More than 100 climate protesters will face court, including a 97-year-old minister of religion, following a weekend blockade at Port of Newcastle.
This protest, beginning on Saturday morning, involved groups paddling into the shipping lane servicing the world’s largest coal port and demanding for the government stop allowing new coal projects, tax fossil fuel export profits at 75 per cent to fund community and industrial transition, and pay for climate loss and damage.
As the organised finishing time for the protest passed, groups remained in the water, resulting in a total of 109 arrests – 49 men, 60 women and five juvenile demonstrators.
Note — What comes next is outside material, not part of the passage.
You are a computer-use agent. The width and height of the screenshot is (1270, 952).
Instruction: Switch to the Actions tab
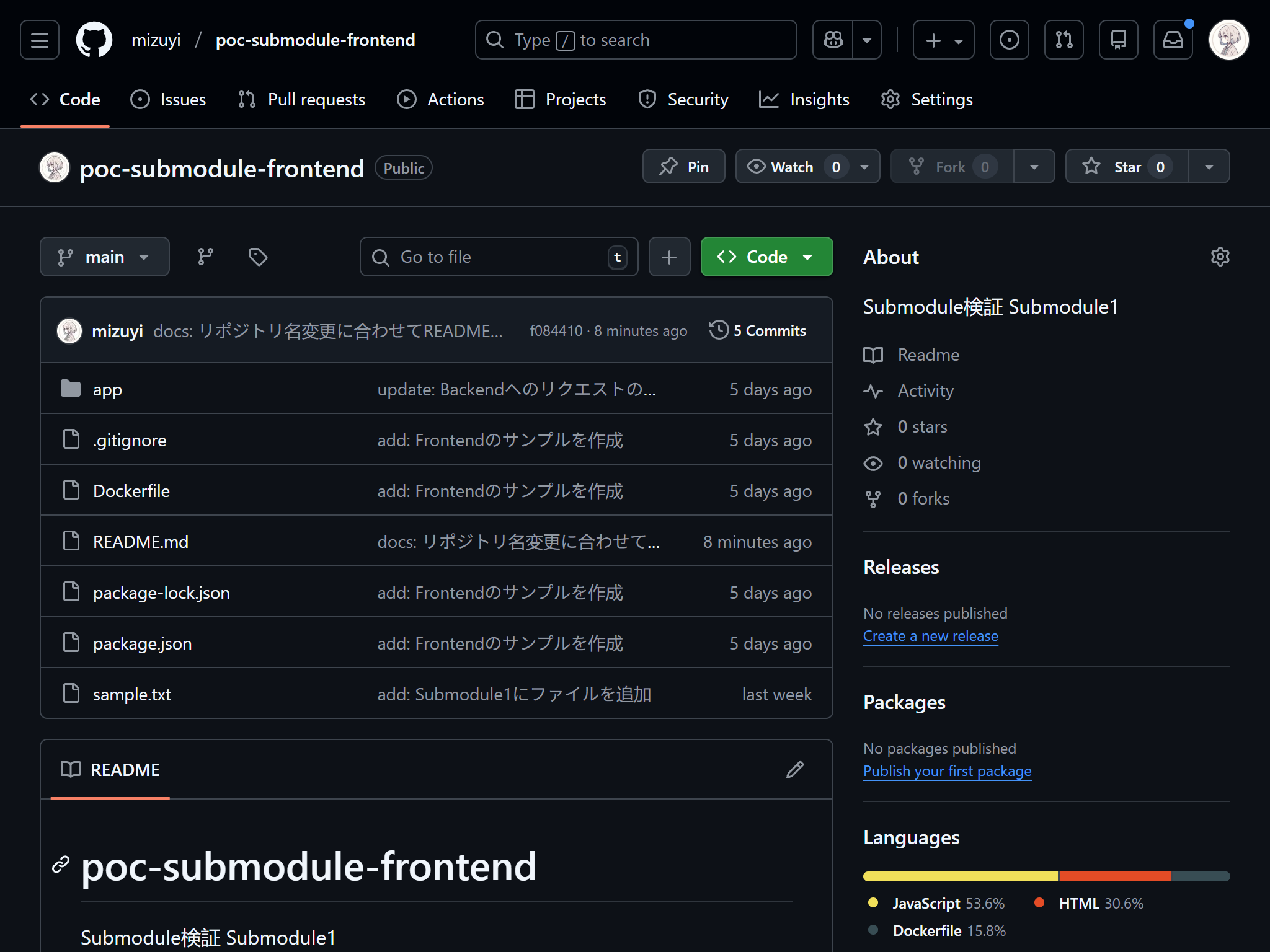click(440, 99)
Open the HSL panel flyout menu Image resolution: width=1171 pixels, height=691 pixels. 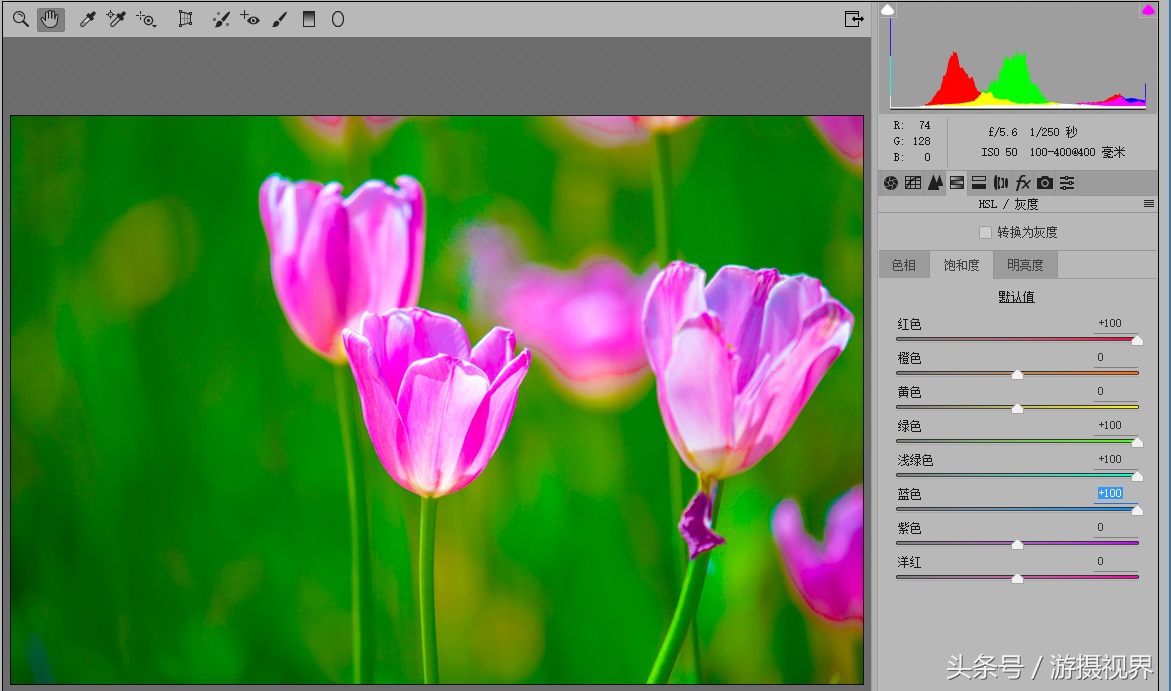click(x=1149, y=204)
All have been charged with operating a vessel so as to interfere with others’ use of waters.
Protest organiser Alexa Stuart said her 97-year-old grandfather, Uniting Church minister Alan Stuart, was among those arrested.
“If the government will not take action on climate change, the people will use civil disobedience,” she said.
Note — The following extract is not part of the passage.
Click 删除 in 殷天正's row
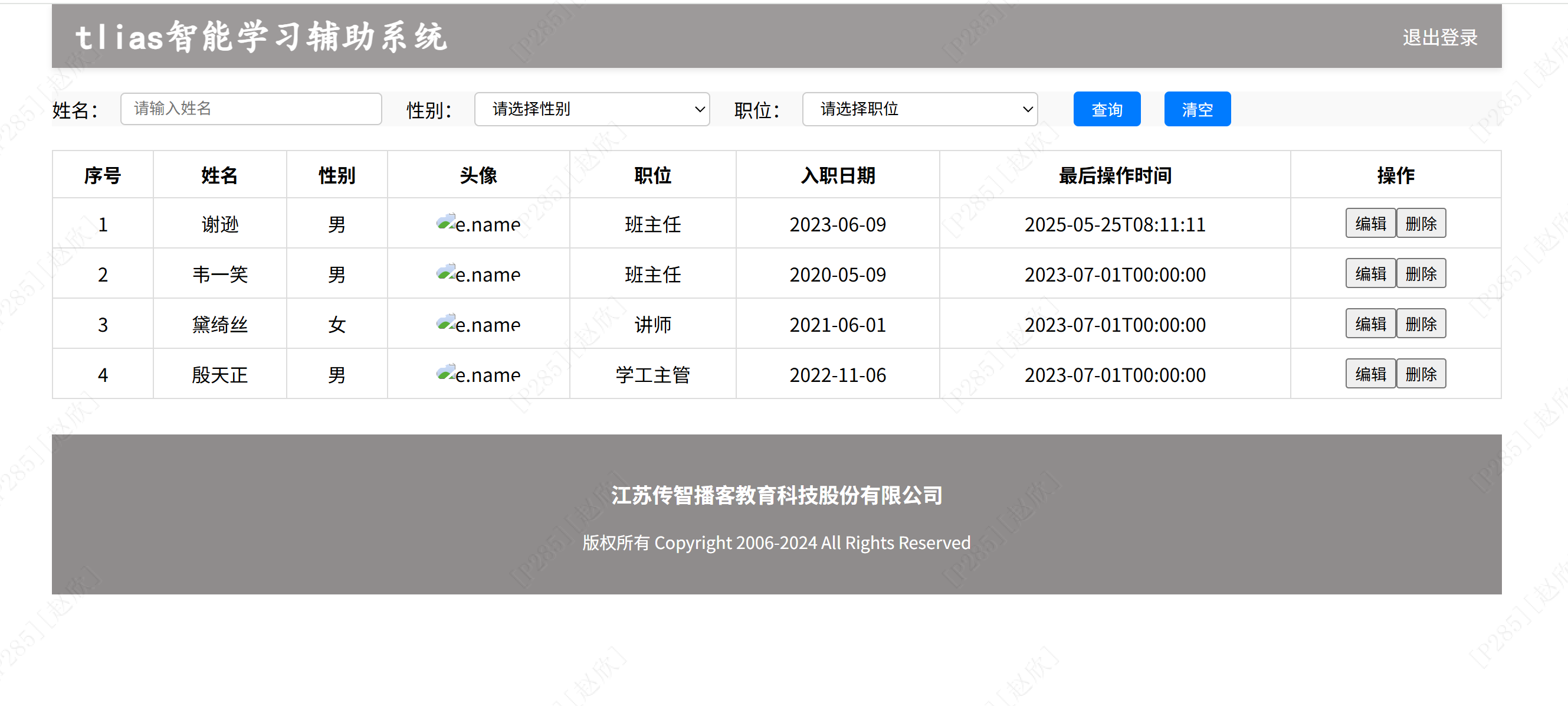The height and width of the screenshot is (706, 1568). [x=1420, y=374]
“We wish we did not have to do this but the Albanese government needs to understand we are serious.”
Rev Stuart said he was doing his duty to his family and the planet.
The NSW Council for Civil Liberties said several legal observers were also arrested at the event and charged for undertaking activities that were nothing more than within their role as observers.
In a letter to NSW Police Commissioner Karen Webb, the council called for the charges to be withdrawn.
“They are independent of the protest itself and do not take part in the protest, any decision-making regarding the protest, or directing protesters,” the letter read.